Protein translocation is a fundamental process in biology. Major gaps in our understanding of this process arise due the poor sensitivity, low time resolution and irreproducibility of translocation assays. To address this, we applied NanoLuc split-luciferase to produce a new strategy for measuring protein transport. The system reduces the timescale of data collection from days to minutes and allows for continuous acquisition with a time resolution in the order of seconds, yielding kinetics parameters suitable for mechanistic elucidation and mathematical fitting.

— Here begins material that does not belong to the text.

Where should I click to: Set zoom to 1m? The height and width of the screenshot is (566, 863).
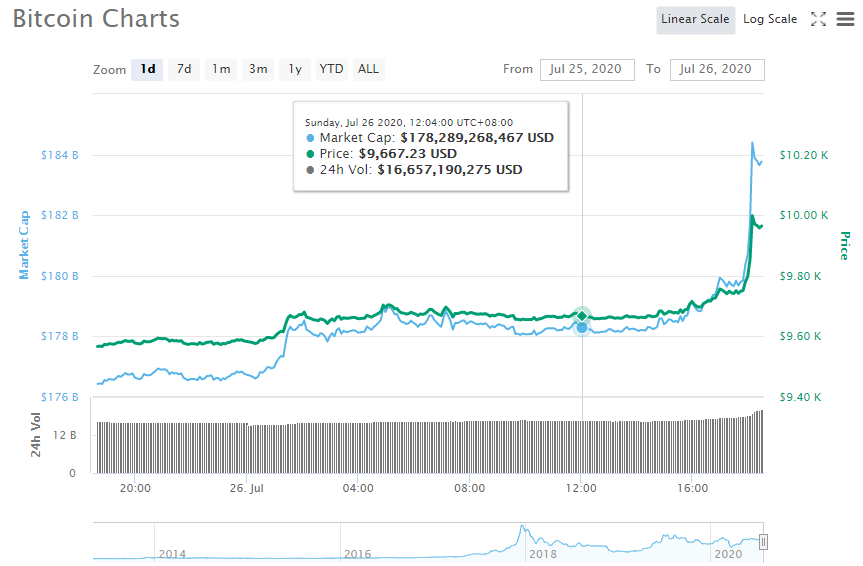pos(221,69)
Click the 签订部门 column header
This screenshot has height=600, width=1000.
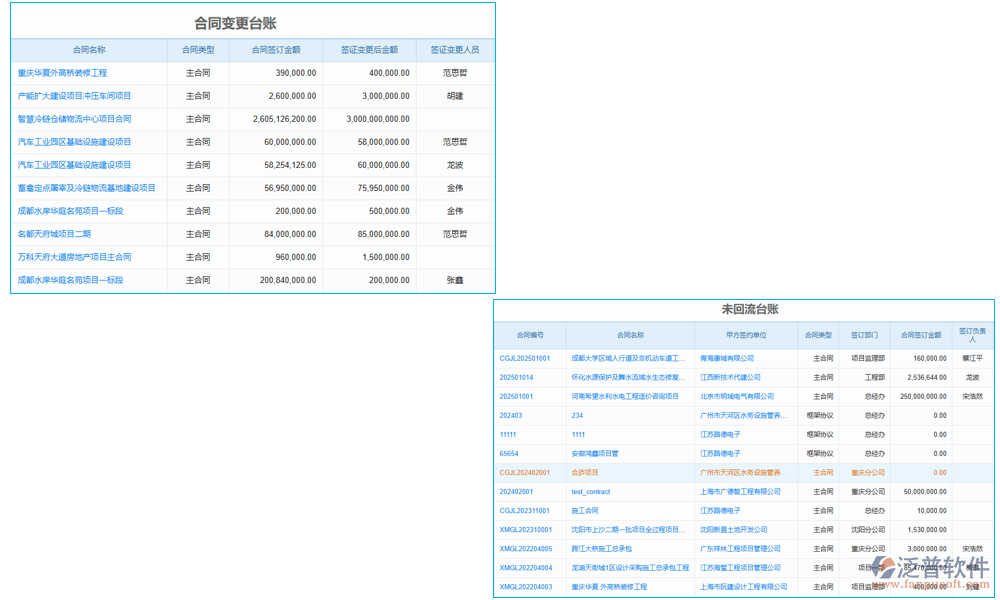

To demonstrate its versatility, we implemented and validated the assay
in vitro
and
in vivo
for the bacterial Sec system and the mitochondrial protein import apparatus. Overall, this technology represents a major step forward, providing a powerful new tool for fundamental mechanistic enquiry of protein translocation and for inhibitor (drug) screening, with an intensity and rigor unattainable through classical methods.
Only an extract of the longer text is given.